Rosenbach v. Six Flags
Reversed and remanded – Six Flags allegedly collected plaintiff’s son’s thumbprint as part of a season-pass purchase – a thumbprint to be used for park entry. Plaintiff claimed at no point was she informed biometrics would be required for the season-pass, and neither she or her son were provided with the Six Flags polices for the purposes of use, retention, security, or deletion of biometric information. Plaintiff further alleged neither she or her son provided written consent for the collection, use, and storage of her son’s thumbprint.
A Lake County Court, denied (in part) a motion to dismiss, and certified a question to the Illinois Appellate Court (2nd Dist; 2-17-0317) as to whether plaintiff was ‘aggrieved’ under BIPA. The appellate court ruled that a bare technical violation of BIPA – absent ‘injury or adverse effect’ – was insufficient to render plaintiff ‘aggrieved.’ Thus, plaintiff was entitled to neither statutory damages nor injunctive relief.
The Illinois Supreme Court disagreed, finding the denial or infringement of a legal right was sufficient to leave one ‘aggrieved’ (as the term is commonly understood). “When a private entity fails to adhere to the statutory procedures, as defendants are alleged to have done here, the right of the individual to maintain [his or] her biometric privacy vanishes into thin air. The precise harm the Illinois legislature sought to prevent is then realized. This is no mere technicality. The injury is real and significant.” (emphasis added, citation omitted)
Thus, plaintiffs need not plead and prove that they sustained some actual injury, a violation of the rights afforded under BIPA were sufficient. The appellate court decision was reversed, and remanded with the ‘corrected’ answer to the certified question.
[Supreme Court of Illinois; 123186]
jbho: will this be the case that gets SCOTUS to reconsider Spokeo? Six Flags may still prevail on the merits, but with the standing bar cleared, we’re likely to see a lot more cases like this.

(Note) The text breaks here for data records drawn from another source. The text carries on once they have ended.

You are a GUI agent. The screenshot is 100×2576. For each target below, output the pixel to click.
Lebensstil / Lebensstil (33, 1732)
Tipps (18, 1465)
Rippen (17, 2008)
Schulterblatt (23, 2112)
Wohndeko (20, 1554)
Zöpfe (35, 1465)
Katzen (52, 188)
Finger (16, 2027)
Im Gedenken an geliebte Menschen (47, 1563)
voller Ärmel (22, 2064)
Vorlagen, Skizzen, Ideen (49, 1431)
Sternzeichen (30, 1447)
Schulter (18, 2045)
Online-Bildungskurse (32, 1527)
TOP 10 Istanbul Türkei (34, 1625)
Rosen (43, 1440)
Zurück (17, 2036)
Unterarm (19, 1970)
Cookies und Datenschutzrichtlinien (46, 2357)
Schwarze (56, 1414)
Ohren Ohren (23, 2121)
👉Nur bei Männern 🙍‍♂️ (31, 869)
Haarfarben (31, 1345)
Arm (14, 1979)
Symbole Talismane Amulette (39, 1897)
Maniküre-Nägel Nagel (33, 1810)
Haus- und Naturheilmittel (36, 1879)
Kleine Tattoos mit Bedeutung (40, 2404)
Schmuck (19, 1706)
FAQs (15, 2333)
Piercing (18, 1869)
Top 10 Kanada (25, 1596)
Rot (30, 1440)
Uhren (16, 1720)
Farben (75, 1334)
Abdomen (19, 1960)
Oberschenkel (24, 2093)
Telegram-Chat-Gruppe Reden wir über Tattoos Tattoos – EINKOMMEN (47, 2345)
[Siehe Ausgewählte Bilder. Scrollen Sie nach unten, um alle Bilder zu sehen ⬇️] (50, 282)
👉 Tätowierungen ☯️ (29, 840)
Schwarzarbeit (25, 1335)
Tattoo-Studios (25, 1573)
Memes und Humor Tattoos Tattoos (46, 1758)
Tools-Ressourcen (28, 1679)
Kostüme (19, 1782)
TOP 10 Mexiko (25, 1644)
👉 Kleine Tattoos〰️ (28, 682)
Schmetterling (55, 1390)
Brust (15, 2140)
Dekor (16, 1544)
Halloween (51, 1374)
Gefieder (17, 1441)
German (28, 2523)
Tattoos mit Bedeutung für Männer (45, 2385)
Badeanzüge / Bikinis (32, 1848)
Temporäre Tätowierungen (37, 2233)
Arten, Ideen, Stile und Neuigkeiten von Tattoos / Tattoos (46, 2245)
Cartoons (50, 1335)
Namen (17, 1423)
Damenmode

Certainly will make things more interesting in In re Facebook Biometric Litigation (N.D. CA; 3:15-cv-03747), where Facebook was leaning heavily on this case as part of its defense.
In fact, the court here referenced that case, and essentially validated the 9th circuit’s chastising of Facebook for its reliance on this case.
The court’s logic seems to focus on the fact that once biometrics are compromised, there is no way back. An individual is at heightened risk for identity theft or impersonation – on a physical level – and the full ramifications to an individual due to compromised biometrics are not fully known. This is why I am opposed to the use of biometrics in authentication. The harms simply outweigh the benefits. It’s not better security, it’s just easy/lazy security that shifts the bulk of the risks onto the individual.
So in the absence of regulatory guidance, if you must use biometrics, it may be worth considering to:
• Provide clear and conspicuous notice of the collection, purpose of use, and potential disclosures of information that might be considered ‘biometric’
— cover in both your user agreement and privacy policy
• Obtain a ‘just-in-time’ express consent of the individual
• Provide clear and conspicuous notice of opt-out procedures / how to submit a deletion request
• Specify your retention and destruction practices
For the record, the statute can be read here:
http://www.ilga.gov/legislation/ilcs/ilcs3.asp?ActID=3004&ChapterID=57
Remember that BIPA provides for statutory damages of $1,000 per violation ($5,000 per intentional or reckless violation). AFAIK, no court has interpreted the meaning of ‘per violation,’ but class actions under BIPA usually seek damages on a ‘per individual’ basis.